Honduras
El Tribunal Superior de Cuentas (TSC) responsabilizó a supervisores por no verificar las irregularidades en la construcción de la sede judicial de San Pedro Sula.
El terremoto del jueves pasado dejó evidenciada la fragilidad arquitectónica del edificio.
Según expertos, los severos daños que presenta el edificio no debieron presentarse en una edificación levantada hace apenas ocho años, a un monto de casi 200 millones.
Producto de una investigación efectuada por el TSC se aplicaron pliegos de responsabilidad civil a dos supervisores de la obra.

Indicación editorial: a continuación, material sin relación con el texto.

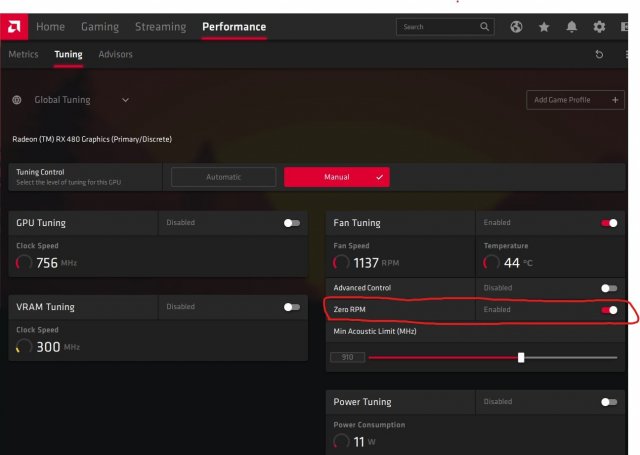The image size is (640, 455).
Task: Click the Search input field
Action: [436, 27]
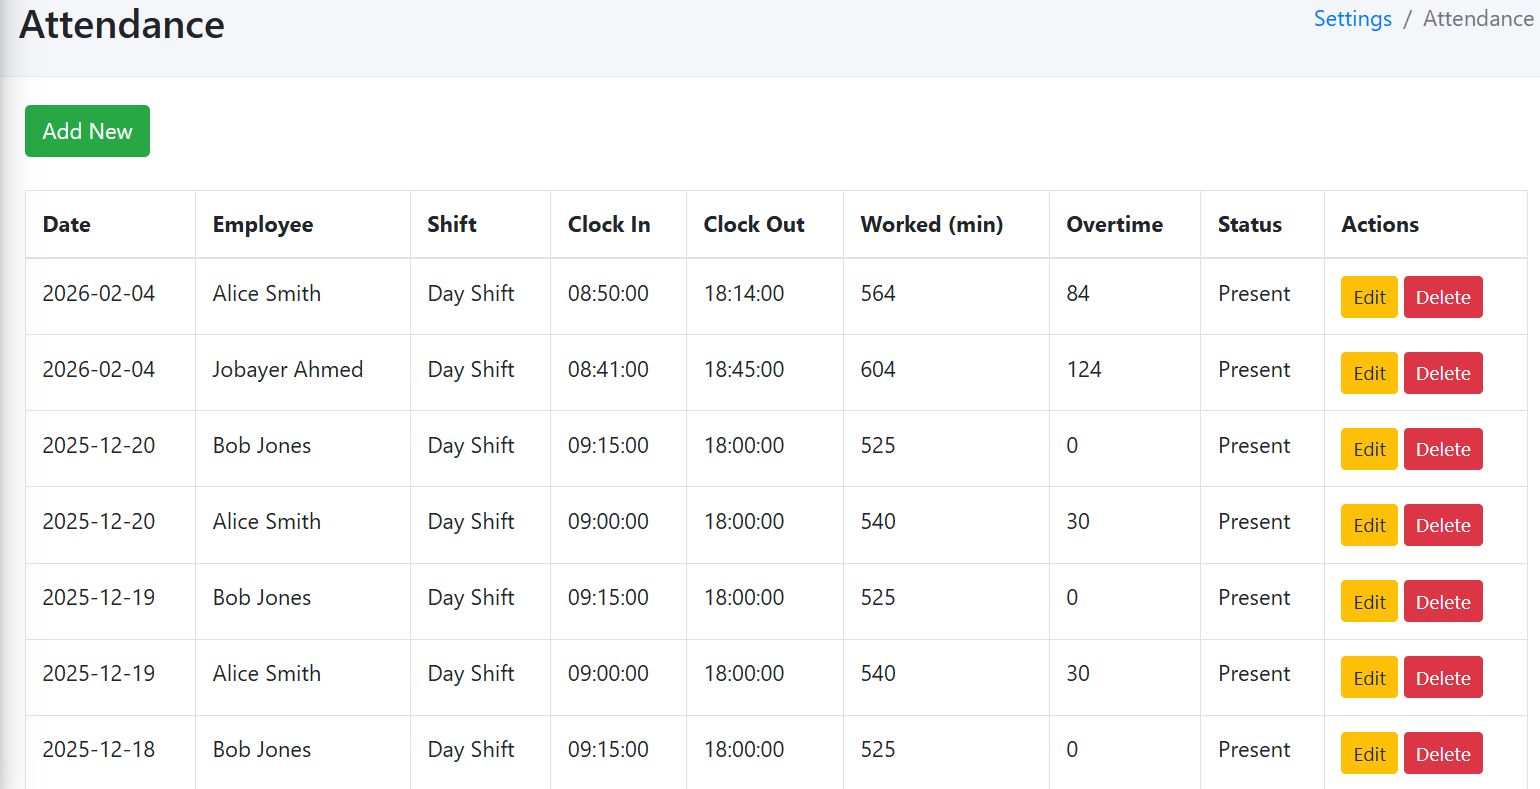This screenshot has width=1540, height=789.
Task: Edit Bob Jones's 2025-12-18 record
Action: [x=1368, y=754]
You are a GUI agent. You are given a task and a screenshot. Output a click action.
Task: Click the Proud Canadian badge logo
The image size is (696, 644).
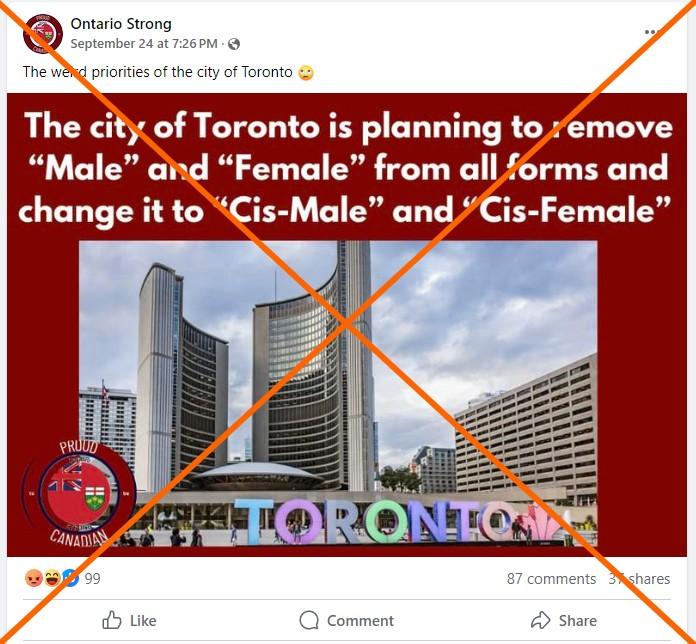(x=78, y=493)
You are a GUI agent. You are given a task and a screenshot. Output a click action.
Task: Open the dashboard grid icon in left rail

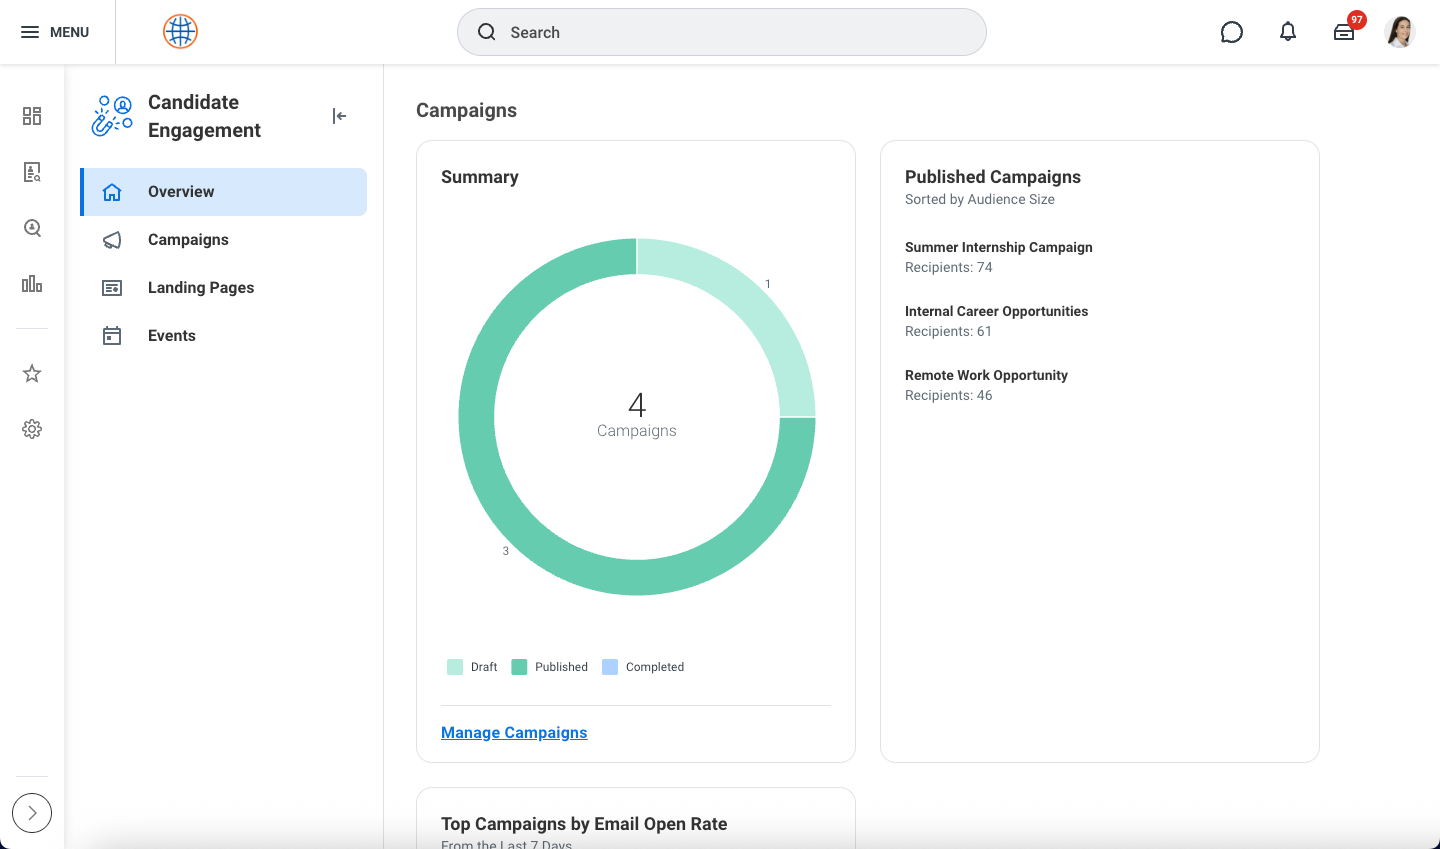pyautogui.click(x=32, y=116)
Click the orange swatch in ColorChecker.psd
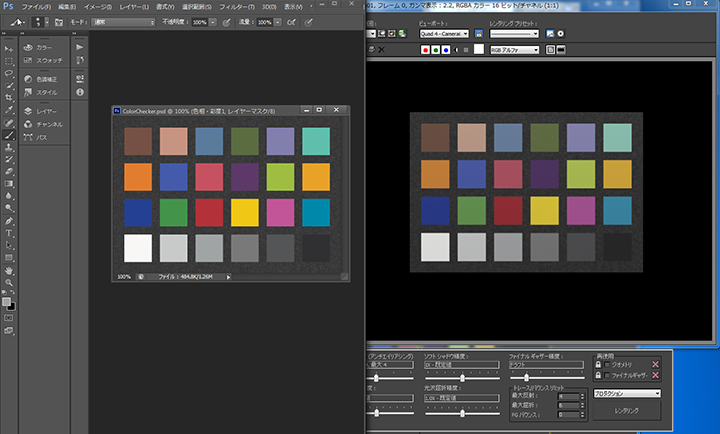The width and height of the screenshot is (720, 434). click(137, 176)
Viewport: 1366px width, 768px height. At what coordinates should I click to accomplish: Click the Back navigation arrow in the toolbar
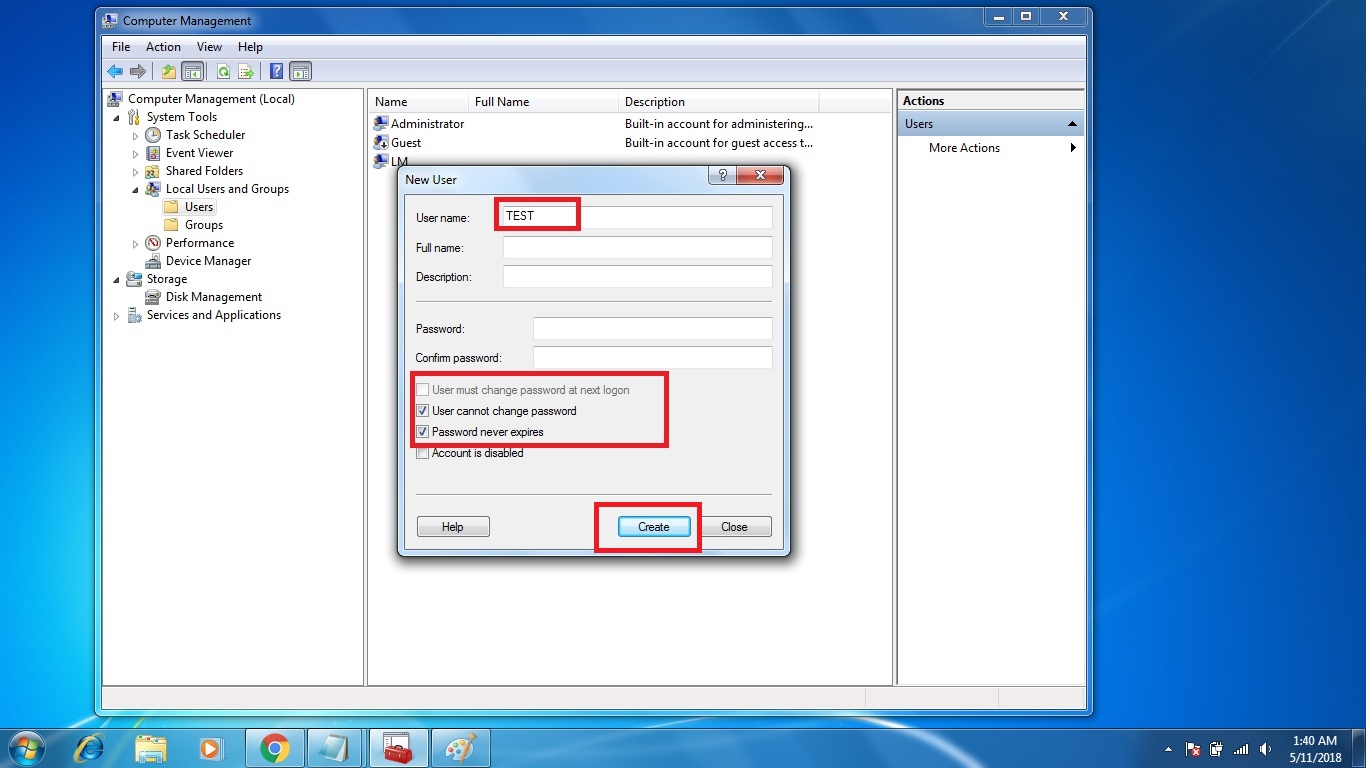(115, 71)
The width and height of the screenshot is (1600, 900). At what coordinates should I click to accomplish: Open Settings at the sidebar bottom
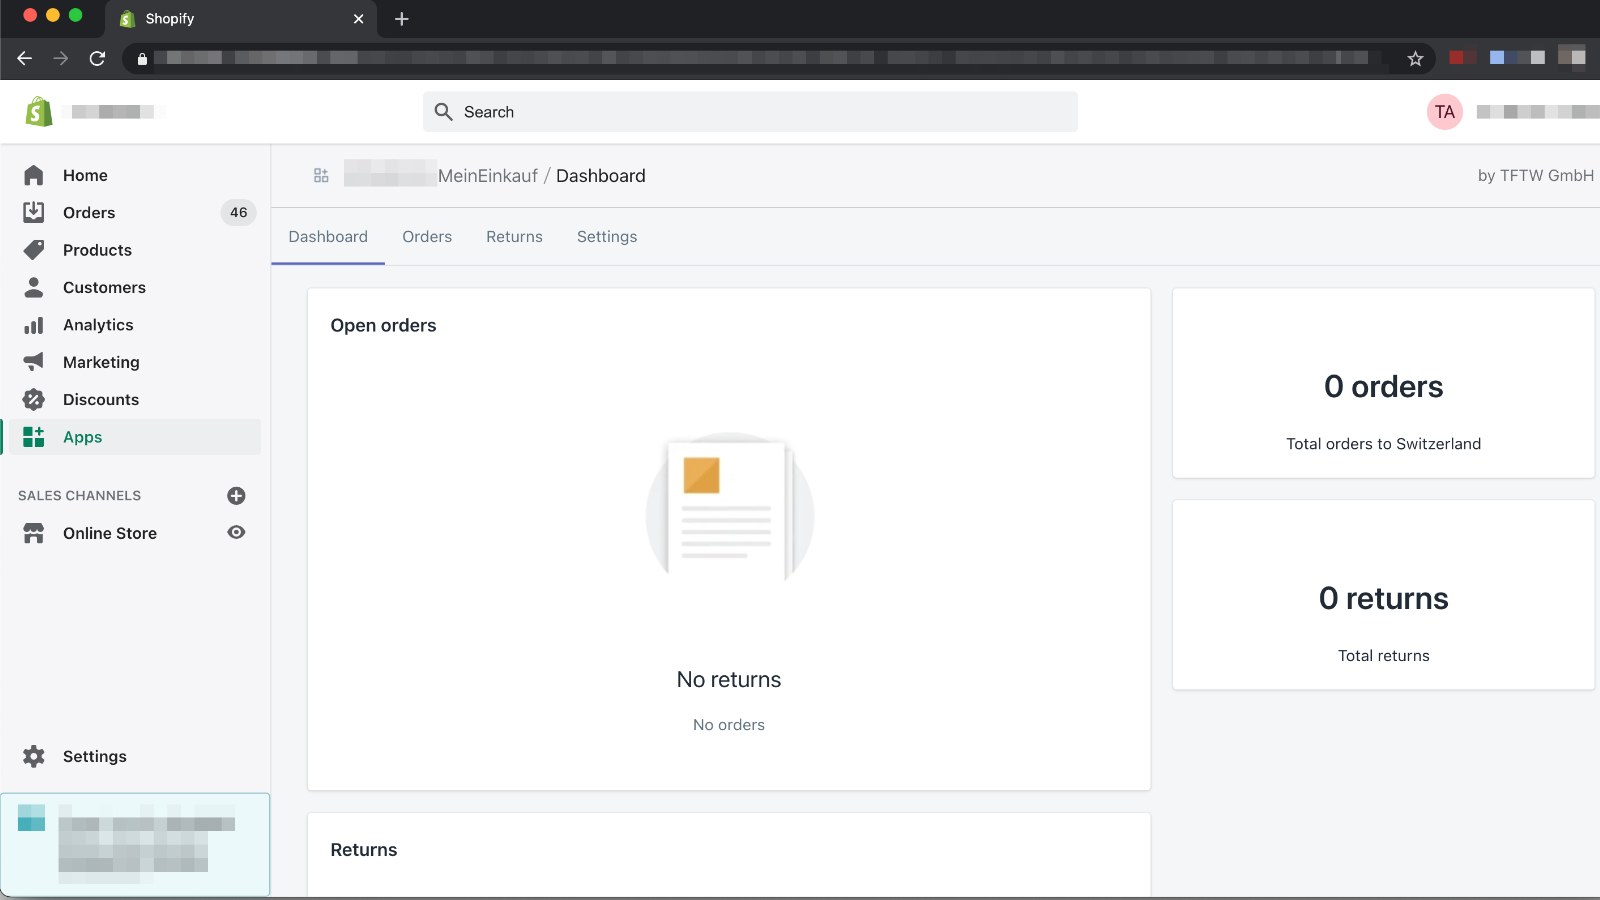tap(94, 757)
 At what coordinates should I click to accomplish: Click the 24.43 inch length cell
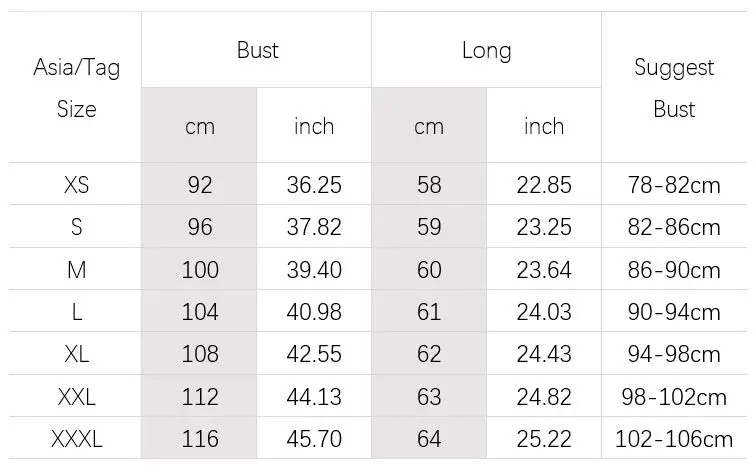point(544,354)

El informe 01-2003 de la auditoría confirma irregularidades, entre ellas que no se encontraron los documentos que permitieran efectuar un estudio profundo de los precios, ya que la empresa encargada de la obra, Nacional de Ingenieros, no lo proporcionó al departamento de Obras Físicas de la Corte Suprema.
El TSC estimó que hubo obra pagada no ejecutada en el tiempo establecido. El TSC dedujo responsabilidades civiles por el orden de 3 millones 381,832 lempiras en contra de José Alfredo Meza, supervisor general de Obras y de forma solidaria contra Wilfredo Márquez, coordinador supervisor de la obra.
Finalmente este reparo quedó en 191,142 lempiras ya que los cuestionados impugnaron la resolución del ente contralor y presentaron elementos probatorios para desvanecer parcialmente la cuantía reparada.
La suma fue pagada a la Tesorería General por lo que ambos supervisores fueron exoneradas de responsabilidad.
El director del TSC, Moisés Lopez, informó que en su momento el ente contralor presentó el informe con recomendaciones a las anteriores magistrados de la Corte para que se adoptaran medidas correctivas en la sede judicial.